**MATERIAL FOR THIS TASK**
· · · · ·

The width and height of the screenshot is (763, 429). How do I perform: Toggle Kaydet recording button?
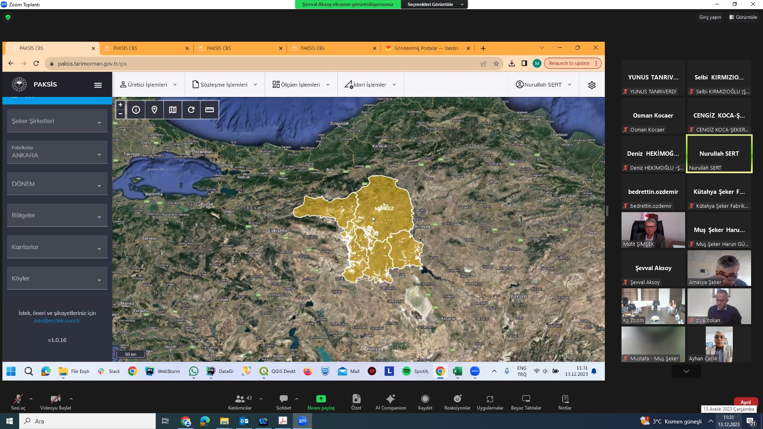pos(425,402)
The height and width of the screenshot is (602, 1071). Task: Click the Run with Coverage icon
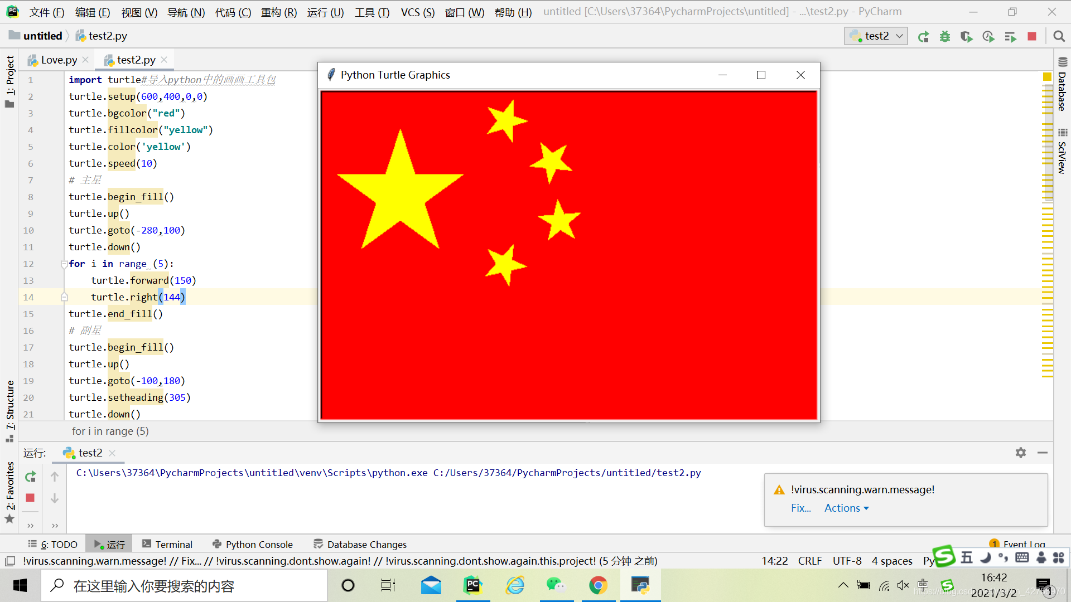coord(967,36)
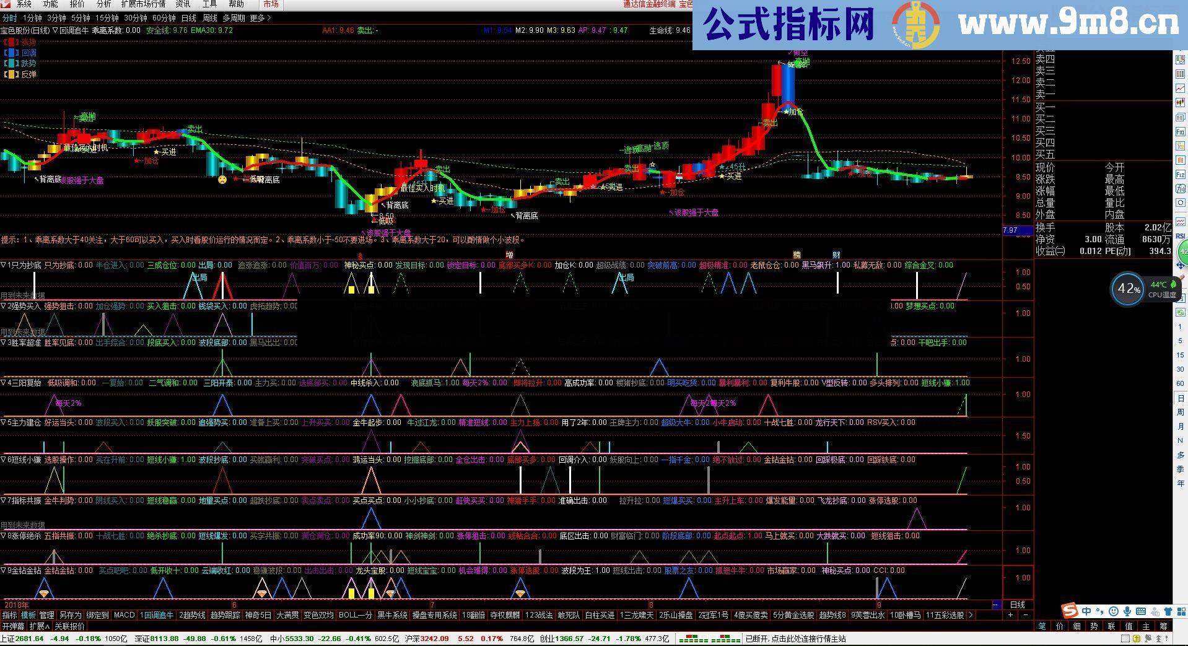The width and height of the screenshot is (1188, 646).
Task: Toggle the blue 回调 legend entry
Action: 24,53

· · · · ·

**ASSIGNMENT**
Print each record exactly as it stands, leaving the images out.

**TASK RESULT**
The width and height of the screenshot is (763, 429). How do I perform: Toggle Kaydet recording button?
pos(425,402)
The height and width of the screenshot is (602, 1071). Task: Click the Run with Coverage icon
coord(967,36)
The width and height of the screenshot is (1188, 646).
Task: Toggle the blue 回调 legend entry
Action: 24,53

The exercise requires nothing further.